Aufgabe A
Nenne alle Ziele, die laut dem Text über das Heiratsverbot in Kambodscha mit der neuen Regel verfolgt werden.
Aufgabe B
Beantworte bitte anhand des Textes über das Heiratsverbot in Kambodscha folgende Fragen:
(i) An welchem Tag ist die neue Regel in Kraft getreten?
(ii) Welchen monatlichen Verdienst müssen jüngere Männer mindestens nachweisen?
(iii) Wer wurde entsprechend informiert?
Aufgabe C
Schreib den Text über das Heiratsverbot in Kambodscha im Anschluss an seinen letzten Satz weiter.

Lesetext
══════════════════════════════
# Öffenlicher Bereich > Thailands Nachbarländer > Kambodscha >  keine Heirat mit über 50jährigen Ausländern

## schiene

Kambodscha verbietet Frauen ab sofort, Ausländer über 50 zu heiraten. Die neue Regel sei am 1. März in Kraft getreten, teilte die Regierung am Mittwoch mit. Jüngere Männer müssen einen Verdienst von mindestens 2 500 Dollar im Monat nachweisen, ehe sie Kambodschanerinnen ehelichen dürfen. 
Es gehe darum sicherzustellen, dass die Männer sich finanziell um ihre Frauen kümmern können, sagte ein Regierungssprecher. "Und wir wollen auch nicht, das solche Paare aussehen wie Vater und Tochter, oder Opa und Enkelin", sagte der Regierungssprecher. Auch solle Menschenhandel mit der Maßnahme verhindert werden. Ausländische Botschaften seien entsprechend informiert worden.
══════════════════════════════
Gesammelte Daten
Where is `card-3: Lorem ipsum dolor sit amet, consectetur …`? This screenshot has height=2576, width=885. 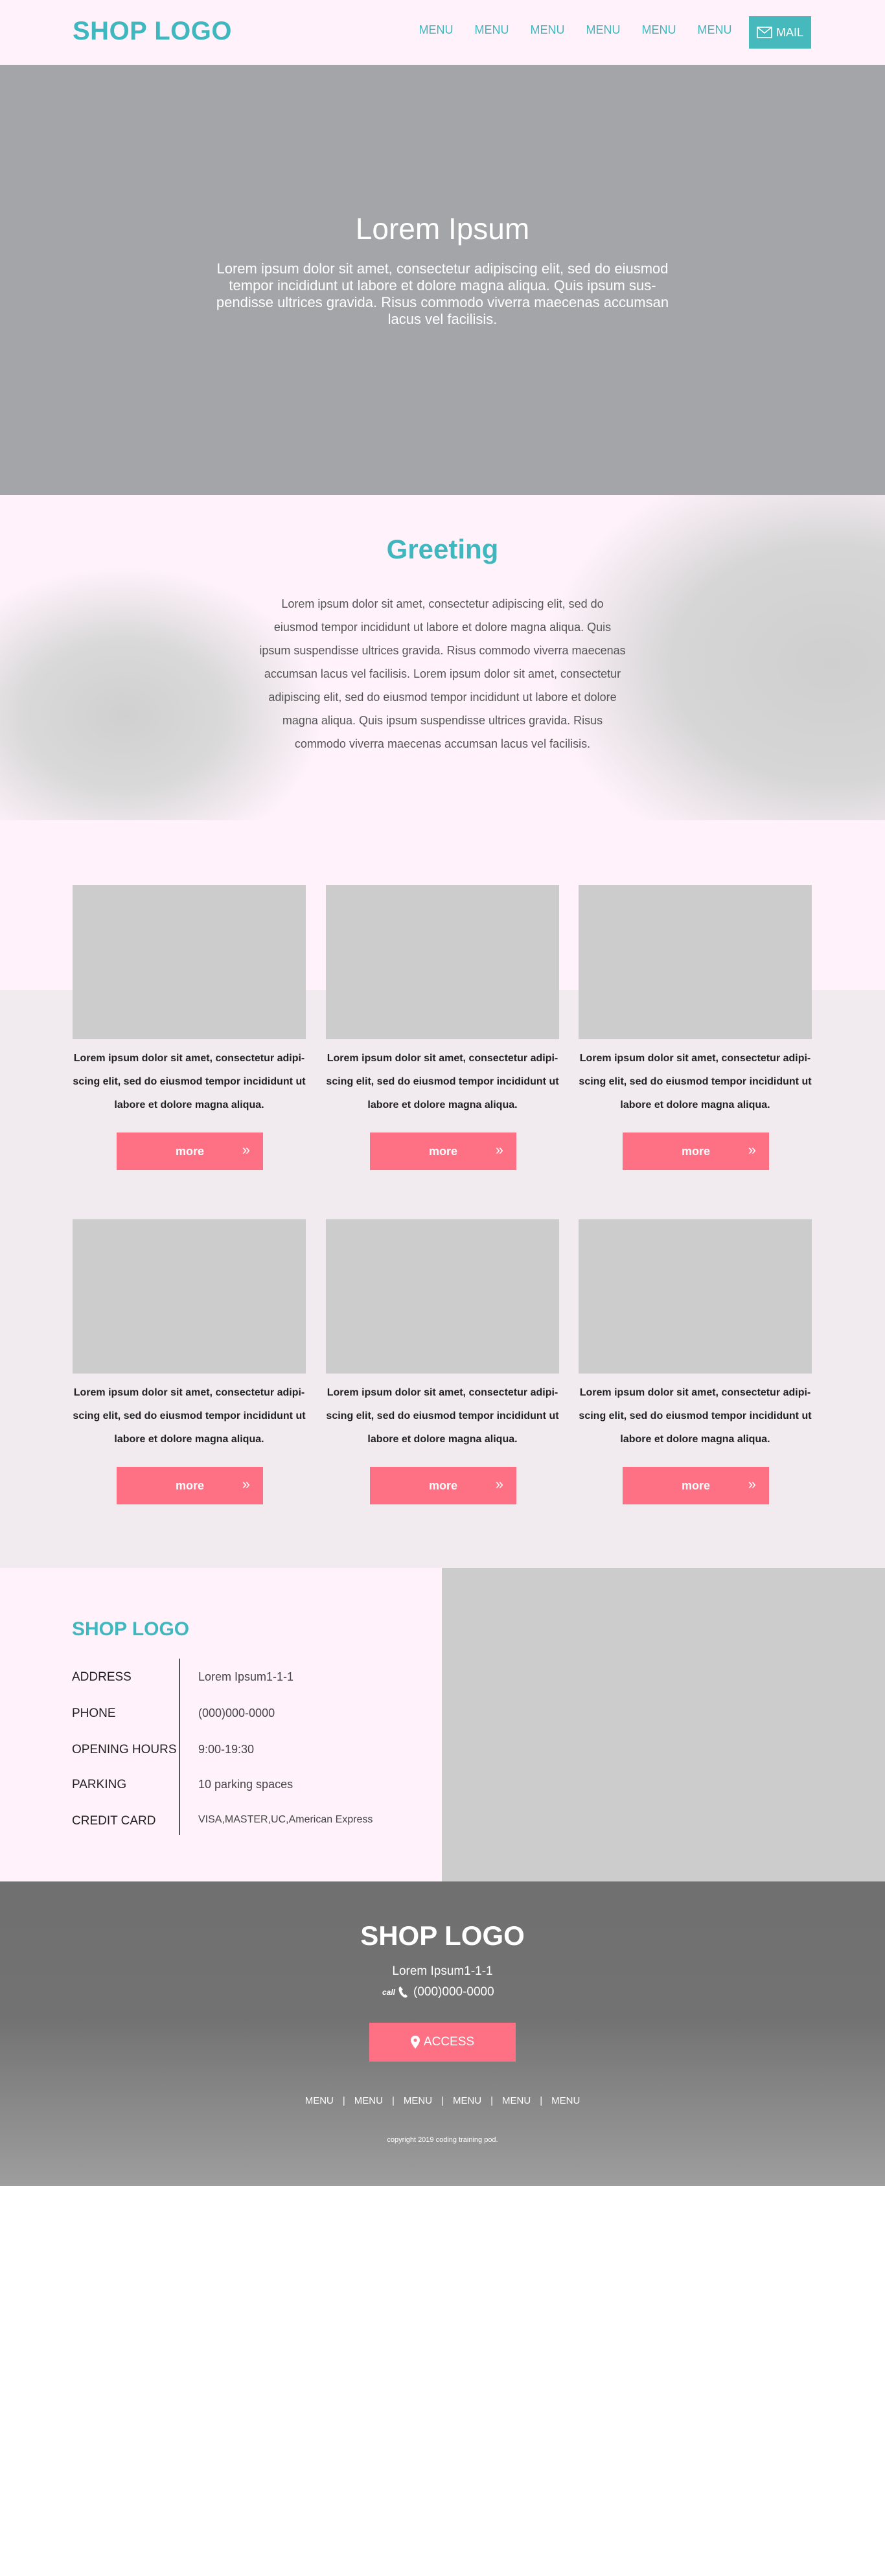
══════════════════════════════
Endgültige Antwort A
- sicherstellen, dass die Männer sich finanziell um ihre Frauen kümmern können
- verhindern, dass solche Paare aussehen wie Vater und Tochter oder Opa und Enkelin
- Menschenhandel verhindern

Endgültige Antwort B
(i) Am 1. März.
(ii) Mindestens 2 500 Dollar im Monat.
(iii) Ausländische Botschaften.

Endgültige Antwort C
Nach seinen Angaben gibt es in Kambodscha jeden Monat zwischen 50 und 70 Eheschließungen zwischen Ausländern und Kambodschanerinnen. Den Bräuten bleibt es weiter offen, außerhalb der Landesgrenzen zu heiraten - auch ältere Männer. 
Quelle:
http://www.general-anzeiger-bonn.de/...etailid=863264

----------


## resci

fehlt nur noch, dass man vor dem P.ppen seinen Reisepass auf der Amtsstube vorzeigen muss.

resci

----------


## Siamfan

Heiraten? 
Mein Großvater hat immer gesagt,  mache erst alle möglichen Fehler einmal durch,  bevor du denselben zweimal machst.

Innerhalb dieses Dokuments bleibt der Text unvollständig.